En 1963, devant l’Académie canadienne-française, un Grignon bien monté sur cette notoriété qui lui permit de devenir maire de village explique sa position à l’égard de Buies. Il a voulu s’en débarrasser, dit-il. De son grand roman populaire, bientôt adapté pour la radio comme pour la télévision, il aurait fait un échafaud pour présider à l’exécution de Buies. «Cet écrivain de gauche là me désespère et me dégoûte», explique-t-il aux membres de la conservatrice académie fondée par Victor Barbeau. Il dit encore: «J’ai bien fait de m’attaquer à Buies, anticlérical. [...] On a bien fait de condamner La Lanterne [3] .»
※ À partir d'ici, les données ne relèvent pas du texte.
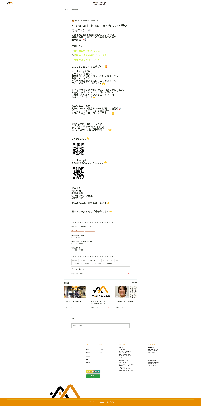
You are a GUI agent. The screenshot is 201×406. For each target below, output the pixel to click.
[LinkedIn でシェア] (80, 269)
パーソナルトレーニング (94, 260)
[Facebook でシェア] (72, 269)
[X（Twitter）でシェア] (76, 269)
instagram (109, 263)
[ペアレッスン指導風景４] (75, 292)
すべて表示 (134, 282)
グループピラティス (77, 263)
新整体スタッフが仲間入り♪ (125, 301)
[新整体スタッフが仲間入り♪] (126, 292)
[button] (192, 3)
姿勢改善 (74, 260)
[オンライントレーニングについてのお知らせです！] (100, 292)
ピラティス (82, 260)
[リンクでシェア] (83, 269)
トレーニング (119, 260)
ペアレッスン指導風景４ (73, 301)
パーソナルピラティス (107, 260)
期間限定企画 (75, 9)
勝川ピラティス (89, 263)
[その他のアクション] (129, 21)
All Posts (66, 9)
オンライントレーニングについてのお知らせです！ (100, 302)
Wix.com (102, 402)
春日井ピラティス (99, 263)
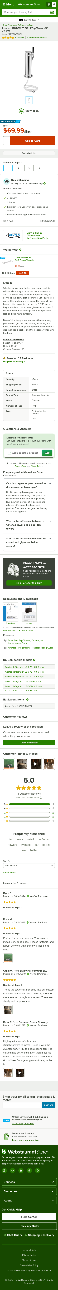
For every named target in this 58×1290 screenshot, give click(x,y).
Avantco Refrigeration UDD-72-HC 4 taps (23, 681)
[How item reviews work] (41, 798)
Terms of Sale (29, 1250)
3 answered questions (37, 37)
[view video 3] (36, 764)
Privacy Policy (36, 466)
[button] (29, 100)
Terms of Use (20, 466)
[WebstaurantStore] (29, 1151)
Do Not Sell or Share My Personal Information (29, 1270)
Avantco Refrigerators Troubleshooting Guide (31, 647)
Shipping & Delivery (41, 1235)
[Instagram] (4, 1170)
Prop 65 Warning (13, 361)
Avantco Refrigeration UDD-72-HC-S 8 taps (24, 667)
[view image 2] (22, 764)
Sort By (6, 861)
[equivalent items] (27, 699)
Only (5, 126)
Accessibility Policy (29, 1265)
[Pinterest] (37, 1170)
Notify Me (23, 273)
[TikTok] (29, 1170)
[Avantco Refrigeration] (13, 235)
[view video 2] (19, 1072)
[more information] (44, 183)
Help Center (29, 1216)
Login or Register (29, 742)
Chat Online (15, 1235)
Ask (47, 452)
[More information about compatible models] (34, 660)
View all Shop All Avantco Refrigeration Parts (37, 236)
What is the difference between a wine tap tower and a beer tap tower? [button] (25, 525)
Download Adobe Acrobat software (18, 630)
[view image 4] (49, 764)
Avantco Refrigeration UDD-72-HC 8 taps (23, 686)
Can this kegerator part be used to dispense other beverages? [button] (26, 485)
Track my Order (29, 1226)
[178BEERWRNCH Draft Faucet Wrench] (18, 265)
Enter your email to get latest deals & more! (29, 1098)
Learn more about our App (25, 1140)
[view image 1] (9, 764)
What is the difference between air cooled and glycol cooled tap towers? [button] (26, 542)
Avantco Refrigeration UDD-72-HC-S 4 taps (24, 677)
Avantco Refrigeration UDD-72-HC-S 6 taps (24, 672)
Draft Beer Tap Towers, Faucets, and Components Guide (26, 642)
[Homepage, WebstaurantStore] (29, 4)
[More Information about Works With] (20, 249)
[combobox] (29, 12)
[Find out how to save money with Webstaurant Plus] (3, 258)
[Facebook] (21, 1170)
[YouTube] (12, 1170)
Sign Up (48, 1105)
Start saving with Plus (23, 1123)
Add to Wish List (29, 153)
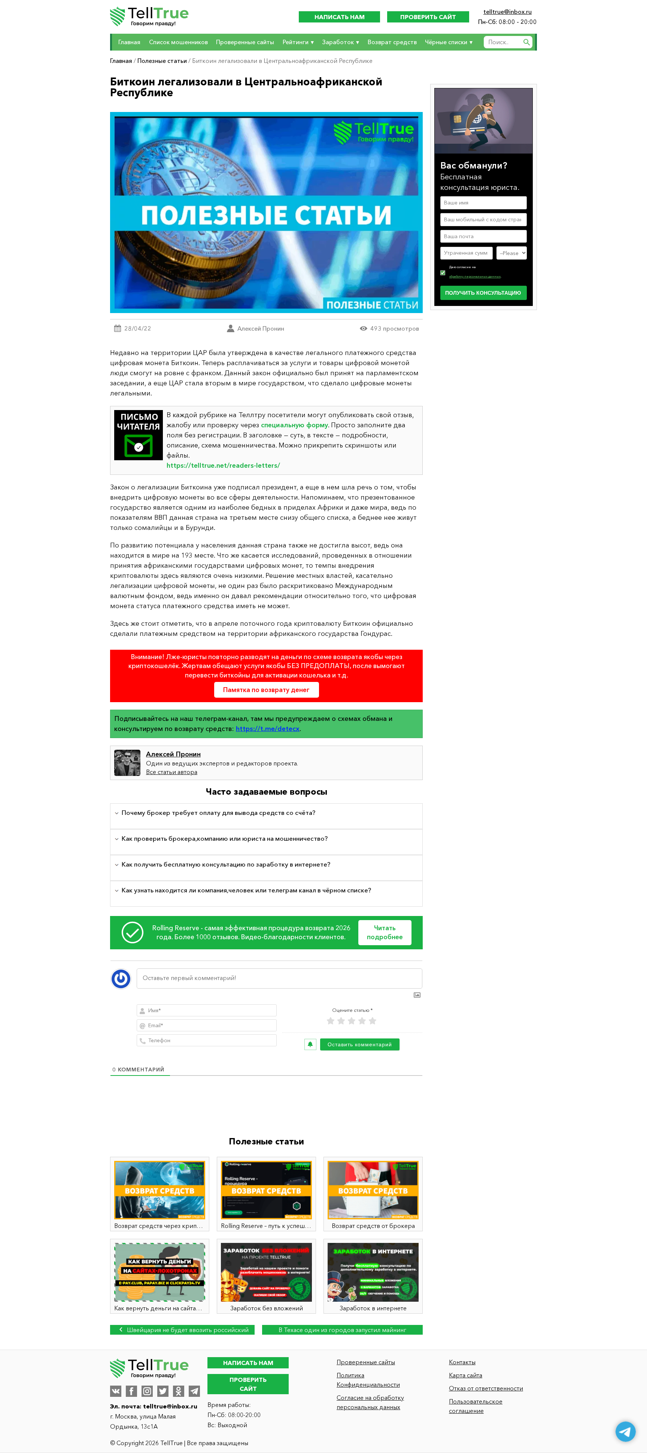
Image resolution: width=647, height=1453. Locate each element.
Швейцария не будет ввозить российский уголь (187, 1330)
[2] (341, 1021)
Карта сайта (465, 1375)
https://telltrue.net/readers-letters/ (223, 465)
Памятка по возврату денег (266, 690)
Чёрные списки (446, 42)
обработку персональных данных (475, 276)
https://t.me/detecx (268, 729)
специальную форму (294, 425)
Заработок (338, 42)
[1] (330, 1021)
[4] (362, 1021)
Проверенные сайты (245, 42)
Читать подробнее (385, 932)
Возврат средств (392, 42)
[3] (351, 1021)
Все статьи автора (171, 772)
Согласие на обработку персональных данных (370, 1402)
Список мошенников (178, 42)
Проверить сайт (428, 17)
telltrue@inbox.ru (507, 11)
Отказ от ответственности (486, 1388)
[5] (372, 1021)
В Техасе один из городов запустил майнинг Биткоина (342, 1330)
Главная (129, 42)
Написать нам (340, 17)
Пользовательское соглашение (475, 1406)
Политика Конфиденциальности (368, 1379)
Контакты (462, 1362)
En intégrant la figure de Buies à son téléroman, Grignon a voulu en chasser toute la lumière [4] . L’auteur des Belles histoires des pays d’en haut en a fait une sorte d’épouvantail, un petit scribe alcoolique, voué à soutenir tant bien que mal, grâce à sa charpente malingre, les échafaudages en faveur de la colonisation sur lesquels monte pour se faire mieux entendre son ami, le gros curé Antoine Labelle. Grignon ne se demande pas un instant comment cet anticlérical farouche se trouve ainsi attaché aux pas d’un curé. Le principe d’attraction qui opère entre un anticlérical et un curé n’est pourtant pas banal. Il tient à cette magie de l’amitié que Montaigne a déjà résumée dans une formule pour parler de ses liens avec La Boétie: «Parce que c’était lui, parce que c’était moi.» Comment Buies, qui récite le crédo progressiste, peut-il se placer en orbite autour d’une figure religieuse tonitruante? Peu intéressé à le découvrir, Grignon ne souhaite au fond que conduire Buies aux portes de l’oubli ou des Laurentides, comme il le dit. Mais en l’y abandonnant sur le seuil avec tout le bruit qui entoure son œuvre, Grignon aura contribué malgré lui à le sauver de cet oubli auquel il était promis par l’Église et ses clercs. C’est en effet en bonne partie grâce aux Belles histoires des pays d’en haut , une œuvre en tout point contraire à l’esprit de Buies, que le nom de cet audacieux a surnagé jusqu’aux rives de nouveaux publics.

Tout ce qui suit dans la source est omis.